I've never been more tempted to say, "This." Probably the next worst thing about the legislative branch is the absolute power of the majority party via the speaker and committee assignment.
 
No. You still don't see the point I've been making, which is that majority rule and the outcome of majority vote are two distinctly different things. The outcome of majority vote is not majority rule unless an actual majority will exists, and very often it doesn't.


And yet, somehow, we have to muddle through the business of government, and being pedantic about "majority rule" meaning something unachievable doesn't seem to be particularly helpful. Yes, I understand the difference between that and "majority vote" but somehow we still have to decide e.g. that abortion will or will not be legal, regardless of the "unresolved social problem."

More helpful would be specific recommendations for improving our democracy, e.g. ranked choice voting, abolishing the Electoral College, etc., or to bring it back on topic, whether or not the filibuster should be allowed. Maybe whether or not the Senate should exist.
 
And yet, somehow, we have to muddle through the business of government, and being pedantic about "majority rule" meaning something unachievable doesn't seem to be particularly helpful. Yes, I understand the difference between that and "majority vote" but somehow we still have to decide e.g. that abortion will or will not be legal, regardless of the "unresolved social problem."


Yes, we do still have to resolve important social issues such as whether abortion will still be legal (and, even if legal, actually accessible). And the point I've been making is that filibusters, properly used, are a helpful part of the legislative process which lets us make progress on resolving those issues.

Voting is a highly flawed process. Some voting systems are better, some are worse, but voting alone does not help us resolve social issues.

But a good voting system can help us have better discussions about the issues our society is dealing with so we can make better progress in resolving them. The filibuster is a useful tool for helping the voting system (at the legislative level) work better.

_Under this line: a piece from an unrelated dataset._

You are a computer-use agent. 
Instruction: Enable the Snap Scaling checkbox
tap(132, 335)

More helpful would be specific recommendations for improving our democracy, e.g. ranked choice voting, abolishing the Electoral College, etc. ...


Yes, all of those are good topics to discuss in an appropriate thread. (I've commented several times in the past on the value of Instant Runoff Voting aka Ranked Choice Voting, and I'd be happy to take part in future discussions of that. I think IRV is an even more valuable tool -- much more valuable -- than the filibuster in helping our voting system work well.)

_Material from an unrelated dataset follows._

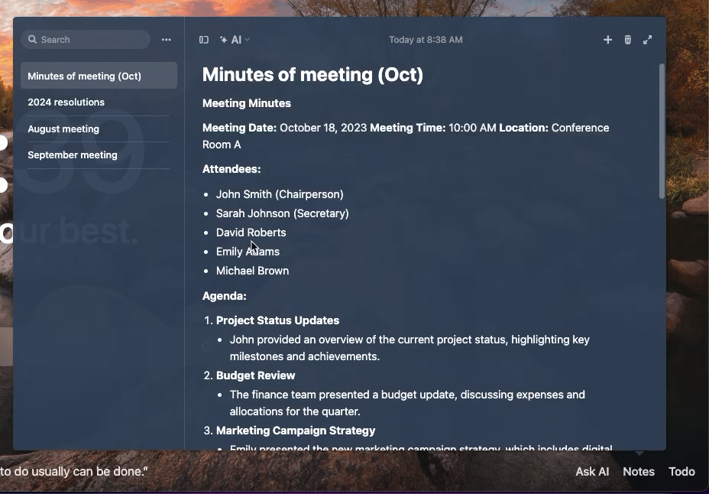Viewport: 709px width, 494px height.
Task: Open the 2024 resolutions note
Action: [x=99, y=102]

But IRV and the electoral college and numerous other ways of improving our democratic process aren't relevant to this thread. The main topic is Kirsten Sinema, whom Brainster likes because he sees her as bipartisan, and a sub-topic is the filibuster, her support of which is one of the reasons Brainster sees her as bipartisan.


... or to bring it back on topic, whether or not the filibuster should be allowed.

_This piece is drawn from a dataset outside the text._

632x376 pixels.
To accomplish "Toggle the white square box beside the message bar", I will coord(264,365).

And that is what I have been repeatedly saying: that it should be allowed (although not the way it is currently being misused).

Some people disagreed with me out of mistaken notions about how our voting system works -- such as their belief that our voting system ascertains what the majority wants and it's therefore improper to delay that result from being obtained and implemented immediately. Since our voting system does not actually ascertain what the majority will is, it's often beneficial not to declare too quickly what the majority has allegedly decided or to implement too quickly what is being declared to be the majority will.